在R3下追踪特定的函数call,不使用调试器框架,能够保证在大量插桩的情况下进程几乎原速运行。
Trace Random func call ( not just syscall ) in only usermode, without debugger framework, and keeps process in a normal speed.
使用txt文件描述模块的插桩地址。支持导出名称 \ 导出序号 \ 偏移。
create a txt file in the "/tasks" directory as a "task set", the basic grammar just like:
<module1>
// This is a comment
"MessageBoxA" "optional description"
#1234 // <- Oridinal in hex
+0x1234 // <- Rva from Image Base
</module1>
<module2>
...
</module2>
use "hook" command to apply them.
Counter module and logger module show the call records.

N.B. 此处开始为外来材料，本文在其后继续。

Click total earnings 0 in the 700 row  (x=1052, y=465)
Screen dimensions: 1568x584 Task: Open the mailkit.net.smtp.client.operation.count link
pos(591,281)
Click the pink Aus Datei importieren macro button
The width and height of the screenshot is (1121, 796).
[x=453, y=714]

Counter can show call frequency and count.
Logger can show caller's return-back chain and thread's id, it can also show the records one-by-one or stack them.
此工具仅支持x86-64的windows平台。logger模块运行起来可能会有点不太靠谱,尤其是乱钩地址的情况下。如果你想追踪一个游戏,计数器模块更加稳定。
This tool is only for WINDOWS and X86-64, maybe support more in the future.
Logger module may be not very stable if you want to trace a RANDOM address. ( fxsave is not used, maybe used in the future )
If you want to trace a game, the counter module is better.
如果你不知道该怎么钩,可以从系统调用下手。
If you don't know where to start, you can start to trace the syscall.
可能会出一个GUI版本,并添加参数、输出捕获功能。说实话,这种工具其实挺鸡肋的,一个是要过完整性检测,一个是游戏一般不需要那么深度的逆向(除非是要做什么高大上的G)。